Le 18 septembre, Arrêt sur images réalisait un « tour d’horizon du vocabulaire (et des œillères) médiatiques » à ce propos, dont nous reprenons ici quelques perles.
Face à l’irruption de Sandrine Rousseau dans le débat public et sa qualification au second tour de la primaire, aucune méthode de disqualification ne lui sera épargnée : focales sur ses « petites phrases » dites « polémiques » et psychologisation de son combat politique tracent les grandes lignes. A contrario, ses propositions (passage aux 32h, mise en place d’un revenu d’existence, création d’un crime d’écocide, etc.) ne sont pas (ou si peu) discutées. Dans une émission d’Arrêt sur images, diffusée le 20 août, la candidate avait anticipé le phénomène : « Je ne suis absolument pas reconnue comme une femme politique, ou comme une femme ayant mené des combats politiques ayant permis de faire avancer la société. Je ne suis pas reconnue comme autre chose qu’une femme ayant parlé de son vécu personnel. » (...)
Misogynie et caricature
Ces dernières semaines, la candidate a essuyé rappels à l’ordre (« Attention, c’est la victimisation qui revient au galop », l’interpelle Sonia Mabrouk au micro d’Europe 1, lors d’une interview-interrogatoire) et insultes sexistes. Les médias réactionnaires ont bien sûr été au rendez-vous. (...)
les médias réactionnaires n’ont-ils pas eu le monopole de la morgue ou de la disqualification. Libération notamment, peut se prévaloir d’avoir publié un chef d’œuvre signé Coco (repéré par Arrêt sur images), n’ayant rien à envier aux brûlots d’extrême droite, puisque la dessinatrice résume le programme politique de Sandrine Rousseau à… des pleurnicheries (...)
« Victime, forcément victime : c’est un artifice médiatique qui se porte bien » synthétisera avec mépris Éric Mandonnet dans L’Express (21/09).
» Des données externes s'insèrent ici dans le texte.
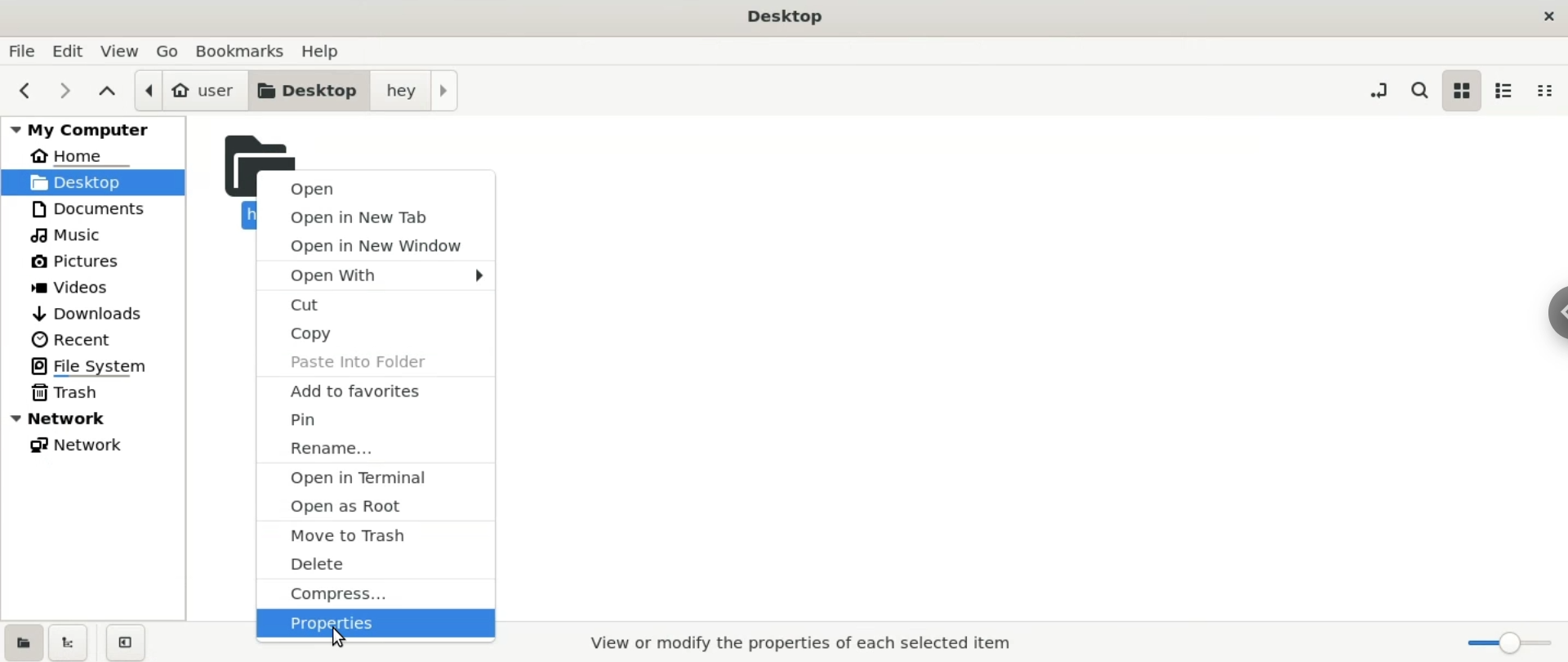 This screenshot has width=1568, height=662. I want to click on compact view, so click(1545, 90).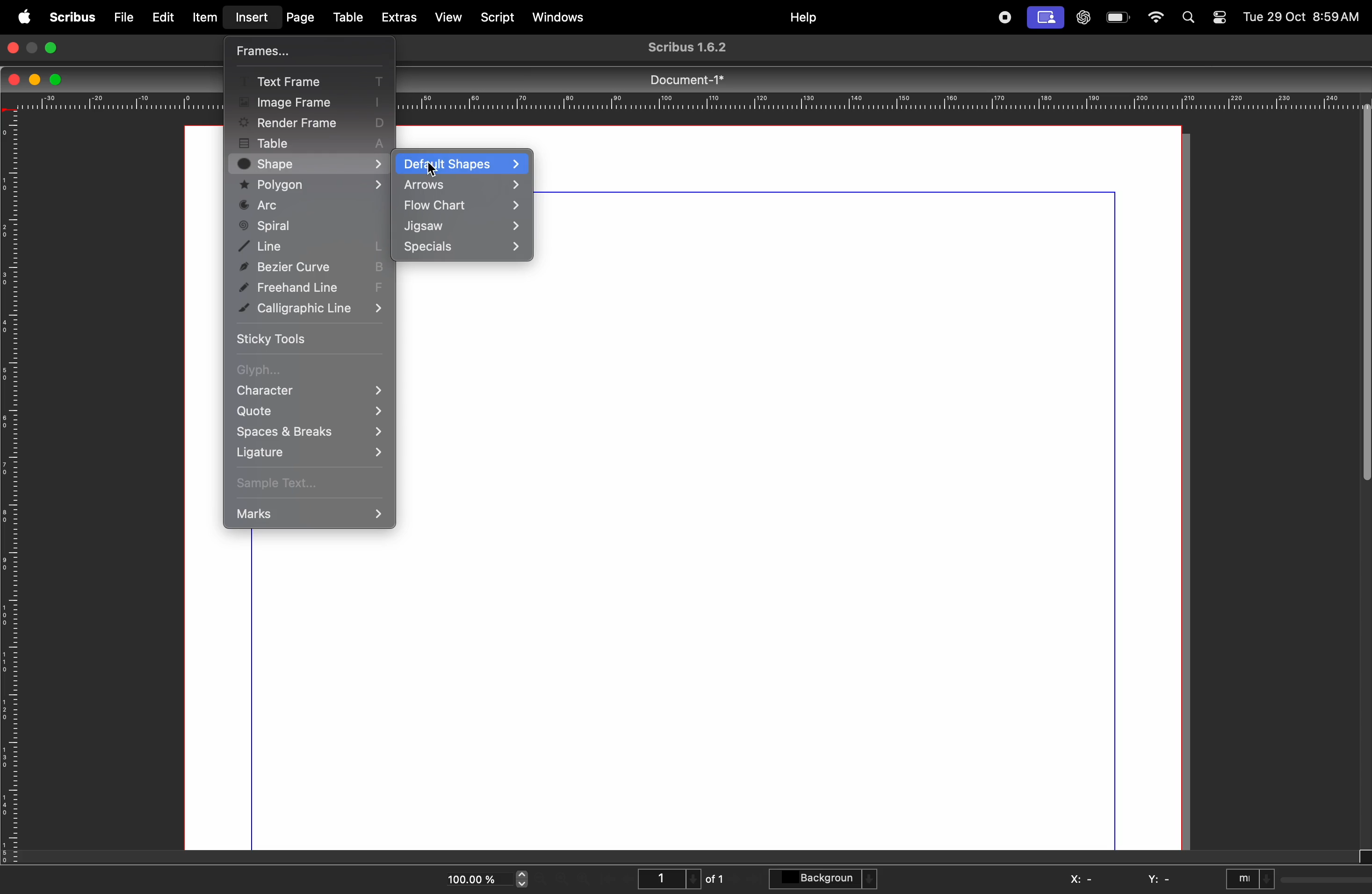  I want to click on verticle sidebar, so click(1359, 316).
Dans la même veine, l’élue écologiste de Paris et militante lesbienne Alice Coffin, soutien de Sandrine Rousseau dans cette primaire, essuie les remontrances de Sophia Aram sur France Inter (27/09). Attrapant une petite phrase au vol, Aram la qualifie de personne « en vrac » à la « grille de lecture toute pétée ». On n’en attendait pas moins d’une humoriste dégainant l’insulte plus vite que son ombre. Enfin, Le Canard Enchaîné ne résiste pas à recourir à l’épouvantail médiatique du moment, en qualifiant Sandrine Rousseau d’« adepte du wokisme » dans un article intitulé « Bienvenue au Wokistan ! » (29/09). L’ordre social est bien gardé.
Ce traitement médiatique, souvent empreint de misogynie, presque toujours disqualifiant, n’a rien d’étonnant tant les médias dominants ont pris l’habitude de circonscrire le champ des possibles. À leur gré, ils adoubent ou récusent les candidats politiques. Trient entre les « crédibles », les « raisonnables » et les autres, ceux qui tentent de subvertir, de près ou de loin, l’ordre médiatique et social tel qu’il va.
L’édito et l’opinion ayant remplacé l’enquête, il n’est pas étonnant que les grands médias aient été pris de court (encore une fois). Car pour nombre d’entre eux, qui pariaient de longue date sur Éric Piolle et Yannick Jadot, la qualification de Sandrine Rousseau au deuxième tour de la primaire fut une (mauvaise) « surprise » : « Sandrine Rousseau, la surprise radicale et féministe de la primaire écologiste » (France 24, 20/09), « Quotidien ++ 2022 : la surprise Sandrine Rousseau » (TMC, 26/09), « Primaire écologiste : qui est Sandrine Rousseau, qualifiée surprise pour le second tour ? » (France Info, 19/09). C’est Caroline Roux, dans « C dans l’air » (France 5, 20/09), qui résume le mieux le point de vue médiatique :
Parler fort, aligner les polémiques et les propositions choc, ce début de campagne fait la part belle à ceux qui assument une ligne dure. Chez les Verts, c’est Sandrine Rousseau qui crée la surprise en se qualifiant pour le second tour de la primaire. L’économiste se revendique féministe, racialiste [sic], défend une transition écologique radicale, veut augmenter la taxe carbone et créer un crime d’écocide.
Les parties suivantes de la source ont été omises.